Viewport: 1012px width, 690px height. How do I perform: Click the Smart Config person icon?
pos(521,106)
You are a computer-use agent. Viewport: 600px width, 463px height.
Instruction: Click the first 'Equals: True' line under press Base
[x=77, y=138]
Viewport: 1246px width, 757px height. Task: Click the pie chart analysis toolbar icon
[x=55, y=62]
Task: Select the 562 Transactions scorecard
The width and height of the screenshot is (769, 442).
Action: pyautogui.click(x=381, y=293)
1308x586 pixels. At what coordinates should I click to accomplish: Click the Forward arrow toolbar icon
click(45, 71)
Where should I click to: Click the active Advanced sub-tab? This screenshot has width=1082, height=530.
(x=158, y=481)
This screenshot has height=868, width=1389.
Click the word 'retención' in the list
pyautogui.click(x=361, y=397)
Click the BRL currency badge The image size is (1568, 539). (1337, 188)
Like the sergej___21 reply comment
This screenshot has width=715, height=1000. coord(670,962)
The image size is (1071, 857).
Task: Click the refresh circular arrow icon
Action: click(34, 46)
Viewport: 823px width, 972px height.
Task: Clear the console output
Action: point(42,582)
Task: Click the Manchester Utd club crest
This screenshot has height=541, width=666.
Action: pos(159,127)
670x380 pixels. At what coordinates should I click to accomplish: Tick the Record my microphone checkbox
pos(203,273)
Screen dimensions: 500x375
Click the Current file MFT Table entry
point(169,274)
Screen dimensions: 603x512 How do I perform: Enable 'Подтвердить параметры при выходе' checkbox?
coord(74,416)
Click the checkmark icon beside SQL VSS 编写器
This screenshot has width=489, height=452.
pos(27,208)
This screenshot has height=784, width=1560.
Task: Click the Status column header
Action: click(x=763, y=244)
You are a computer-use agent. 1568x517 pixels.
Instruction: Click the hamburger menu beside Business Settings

──────────────────────────────

What you need to do
Please copy each line from the material above in which the string "beside" appears.

Problem solution
Click the checkmark icon beside SQL VSS 编写器
Instruction: Click the hamburger menu beside Business Settings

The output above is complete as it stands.